Frédérique Keddari-Devisme ne dit rien de plus, ne va pas plus en avant dans son récit. On ne saura rien de la conclusion. De l’après. Et c’est bien. Chacun des spectateurs fera son chemin à l’aune de sa propre expérience. Frédérique Kedarri-Devisme pose des questions, se refuse à y répondre. Il y a toujours chez cette auteure d’une grande délicatesse cette interrogation tenace, sensible et mordante : de quoi est faite cette pulsion de vie et de mort qui vous cingle, cette envie de destruction qui vous tenaille, cette résilience qui vous sauve du chaos, ce renoncement qui vous abat tout soudain. Ce dont elle s’empare avec bonheur, ce qu’elle fouaille avec entêtement, ce qu’elle traque obstinément, ce sont nos fêlures les plus intimes.

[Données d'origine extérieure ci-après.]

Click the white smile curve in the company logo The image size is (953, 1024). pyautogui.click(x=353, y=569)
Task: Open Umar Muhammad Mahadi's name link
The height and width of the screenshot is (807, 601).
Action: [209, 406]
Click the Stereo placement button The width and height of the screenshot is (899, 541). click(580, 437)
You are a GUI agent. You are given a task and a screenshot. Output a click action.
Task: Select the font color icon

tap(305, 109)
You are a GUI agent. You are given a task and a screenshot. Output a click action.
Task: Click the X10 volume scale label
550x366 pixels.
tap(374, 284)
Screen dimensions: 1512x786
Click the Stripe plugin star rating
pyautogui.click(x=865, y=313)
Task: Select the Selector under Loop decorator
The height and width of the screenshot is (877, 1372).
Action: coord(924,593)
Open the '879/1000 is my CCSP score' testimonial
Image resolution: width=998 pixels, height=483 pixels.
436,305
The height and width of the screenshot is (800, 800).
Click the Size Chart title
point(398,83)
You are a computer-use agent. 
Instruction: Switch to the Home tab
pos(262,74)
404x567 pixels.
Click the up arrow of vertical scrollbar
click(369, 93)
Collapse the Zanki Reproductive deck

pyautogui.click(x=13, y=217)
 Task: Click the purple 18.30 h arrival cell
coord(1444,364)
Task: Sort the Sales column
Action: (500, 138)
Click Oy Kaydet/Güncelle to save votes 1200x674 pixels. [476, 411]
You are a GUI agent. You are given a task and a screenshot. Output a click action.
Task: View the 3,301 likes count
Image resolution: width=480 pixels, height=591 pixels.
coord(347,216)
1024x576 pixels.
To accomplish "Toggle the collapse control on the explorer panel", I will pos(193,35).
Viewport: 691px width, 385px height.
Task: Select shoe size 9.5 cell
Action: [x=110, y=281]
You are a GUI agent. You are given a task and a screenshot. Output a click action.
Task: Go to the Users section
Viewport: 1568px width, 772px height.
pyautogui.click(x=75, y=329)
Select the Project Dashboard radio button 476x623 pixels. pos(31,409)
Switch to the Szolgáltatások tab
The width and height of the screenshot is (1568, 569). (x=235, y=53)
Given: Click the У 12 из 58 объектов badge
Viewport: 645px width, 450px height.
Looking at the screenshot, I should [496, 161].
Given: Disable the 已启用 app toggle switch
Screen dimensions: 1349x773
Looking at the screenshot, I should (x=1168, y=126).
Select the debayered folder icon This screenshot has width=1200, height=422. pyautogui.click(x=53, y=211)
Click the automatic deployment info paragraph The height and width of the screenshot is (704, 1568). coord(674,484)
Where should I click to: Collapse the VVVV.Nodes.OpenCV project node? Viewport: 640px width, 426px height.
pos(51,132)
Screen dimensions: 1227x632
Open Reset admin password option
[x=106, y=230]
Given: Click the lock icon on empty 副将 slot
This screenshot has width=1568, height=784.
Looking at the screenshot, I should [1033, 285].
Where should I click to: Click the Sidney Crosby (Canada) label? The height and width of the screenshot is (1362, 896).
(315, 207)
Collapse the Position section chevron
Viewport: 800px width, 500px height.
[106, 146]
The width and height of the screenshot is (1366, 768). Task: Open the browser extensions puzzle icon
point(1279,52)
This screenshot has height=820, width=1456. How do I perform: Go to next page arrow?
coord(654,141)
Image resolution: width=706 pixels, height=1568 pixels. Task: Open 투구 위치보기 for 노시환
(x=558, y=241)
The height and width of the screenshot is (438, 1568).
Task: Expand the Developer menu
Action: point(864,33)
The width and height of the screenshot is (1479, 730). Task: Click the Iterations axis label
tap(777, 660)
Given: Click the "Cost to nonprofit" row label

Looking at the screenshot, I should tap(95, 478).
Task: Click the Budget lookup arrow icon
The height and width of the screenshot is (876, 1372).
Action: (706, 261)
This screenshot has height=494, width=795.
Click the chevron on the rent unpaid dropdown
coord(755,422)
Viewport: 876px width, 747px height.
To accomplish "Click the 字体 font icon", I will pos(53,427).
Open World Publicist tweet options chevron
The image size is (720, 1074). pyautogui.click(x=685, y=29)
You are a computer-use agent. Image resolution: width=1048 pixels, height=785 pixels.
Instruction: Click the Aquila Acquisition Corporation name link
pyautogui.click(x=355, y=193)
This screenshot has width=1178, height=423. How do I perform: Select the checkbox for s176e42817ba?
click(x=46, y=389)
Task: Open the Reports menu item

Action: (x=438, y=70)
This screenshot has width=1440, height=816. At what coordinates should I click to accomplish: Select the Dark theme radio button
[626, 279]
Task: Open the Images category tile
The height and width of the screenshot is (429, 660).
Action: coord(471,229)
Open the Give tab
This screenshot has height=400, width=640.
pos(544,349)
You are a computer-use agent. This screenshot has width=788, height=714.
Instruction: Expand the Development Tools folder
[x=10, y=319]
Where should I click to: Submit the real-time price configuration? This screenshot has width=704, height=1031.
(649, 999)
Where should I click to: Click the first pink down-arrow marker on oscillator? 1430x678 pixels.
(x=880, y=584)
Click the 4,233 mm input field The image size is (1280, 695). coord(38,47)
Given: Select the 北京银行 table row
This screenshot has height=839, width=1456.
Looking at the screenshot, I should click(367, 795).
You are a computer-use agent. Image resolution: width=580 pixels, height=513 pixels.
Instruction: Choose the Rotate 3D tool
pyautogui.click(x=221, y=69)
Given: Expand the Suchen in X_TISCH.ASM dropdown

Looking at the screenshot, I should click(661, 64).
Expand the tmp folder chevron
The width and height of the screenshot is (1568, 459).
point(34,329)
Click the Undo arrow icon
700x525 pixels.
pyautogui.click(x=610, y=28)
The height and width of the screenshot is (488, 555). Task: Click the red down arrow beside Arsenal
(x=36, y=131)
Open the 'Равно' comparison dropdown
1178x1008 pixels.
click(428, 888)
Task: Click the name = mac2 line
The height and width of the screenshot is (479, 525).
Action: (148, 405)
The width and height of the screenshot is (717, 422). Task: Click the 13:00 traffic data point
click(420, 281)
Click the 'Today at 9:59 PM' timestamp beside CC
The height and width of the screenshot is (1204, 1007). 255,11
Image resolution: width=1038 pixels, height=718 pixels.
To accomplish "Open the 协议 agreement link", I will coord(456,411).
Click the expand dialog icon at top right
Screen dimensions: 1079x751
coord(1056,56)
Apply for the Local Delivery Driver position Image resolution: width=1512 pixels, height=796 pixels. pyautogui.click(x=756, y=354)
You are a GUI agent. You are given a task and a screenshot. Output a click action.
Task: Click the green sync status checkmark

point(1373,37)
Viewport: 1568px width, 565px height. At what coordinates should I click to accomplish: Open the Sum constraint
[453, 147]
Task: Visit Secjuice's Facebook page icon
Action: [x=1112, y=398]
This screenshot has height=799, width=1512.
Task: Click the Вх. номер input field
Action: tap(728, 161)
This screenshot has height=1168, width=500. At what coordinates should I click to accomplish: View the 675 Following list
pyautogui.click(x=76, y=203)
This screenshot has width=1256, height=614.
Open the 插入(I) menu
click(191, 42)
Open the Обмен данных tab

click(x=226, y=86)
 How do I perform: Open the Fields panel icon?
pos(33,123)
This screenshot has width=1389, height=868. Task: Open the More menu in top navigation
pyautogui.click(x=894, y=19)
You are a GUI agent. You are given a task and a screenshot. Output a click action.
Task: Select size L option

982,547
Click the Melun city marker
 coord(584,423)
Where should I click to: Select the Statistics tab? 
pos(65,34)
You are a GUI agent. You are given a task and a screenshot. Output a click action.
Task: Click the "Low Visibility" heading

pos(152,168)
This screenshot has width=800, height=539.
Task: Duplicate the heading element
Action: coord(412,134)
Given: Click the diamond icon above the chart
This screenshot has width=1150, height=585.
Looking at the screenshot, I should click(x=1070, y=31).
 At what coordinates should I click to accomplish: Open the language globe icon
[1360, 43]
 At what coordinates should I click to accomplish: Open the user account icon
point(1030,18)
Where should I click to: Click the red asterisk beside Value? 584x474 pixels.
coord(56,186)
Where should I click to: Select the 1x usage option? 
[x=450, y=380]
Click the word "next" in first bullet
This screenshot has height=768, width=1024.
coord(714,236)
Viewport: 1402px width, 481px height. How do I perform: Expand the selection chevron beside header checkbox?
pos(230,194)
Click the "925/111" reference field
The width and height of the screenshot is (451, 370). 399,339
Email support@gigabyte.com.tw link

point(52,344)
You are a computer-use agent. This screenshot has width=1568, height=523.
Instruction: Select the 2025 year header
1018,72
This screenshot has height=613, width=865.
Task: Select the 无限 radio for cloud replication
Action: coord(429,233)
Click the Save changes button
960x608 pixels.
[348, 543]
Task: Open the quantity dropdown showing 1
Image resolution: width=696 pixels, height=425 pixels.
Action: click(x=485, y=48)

Sujets triviaux, peut-être, mais traités avec une poésie si effilée qu’elle crève les abcès de la complaisance et du voyeurisme. C’est d’une douce cruauté, d’une grande justesse, d’une vérité troublante et fragile. Une écriture ténue, sensible, fluide.
Pas évident pourtant de parler d’amour immarcescible, de désir carapaté, de pulsions sexuelles, d’agonie et de mort en une seule et même traversée et qui scindent ces deux couples au mitan de leur vie. De ce point de bascule où tout peut advenir, où tout advient. Et pourtant c’est réussi. Il y a le dit et le non-dit, le mensonge et la vérité, l’aveu et l’inavouable, dialogues et soliloques étroitement entremêlés. Un jeu subtil de pensées qui échappent, incises soudaines aux dialogues rétifs à la vérité qui se refuse.
Et c’est ce jeu-là, fidèle à l’écriture, que suit la mise en scène, ce va et vient entre les êtres, ces pensées qui se croisent, ces dialogues qui vous suspendent. Un mouvement de vagues, flux et reflux, traçant chez les spectateurs comme une laisse de mer, empreintes friables, paysage de sensations mouvantes, d’émotions qui se décomposent et se recomposent au long de cette traversée du désir renaissant et de son absolu, transfiguré par la mort.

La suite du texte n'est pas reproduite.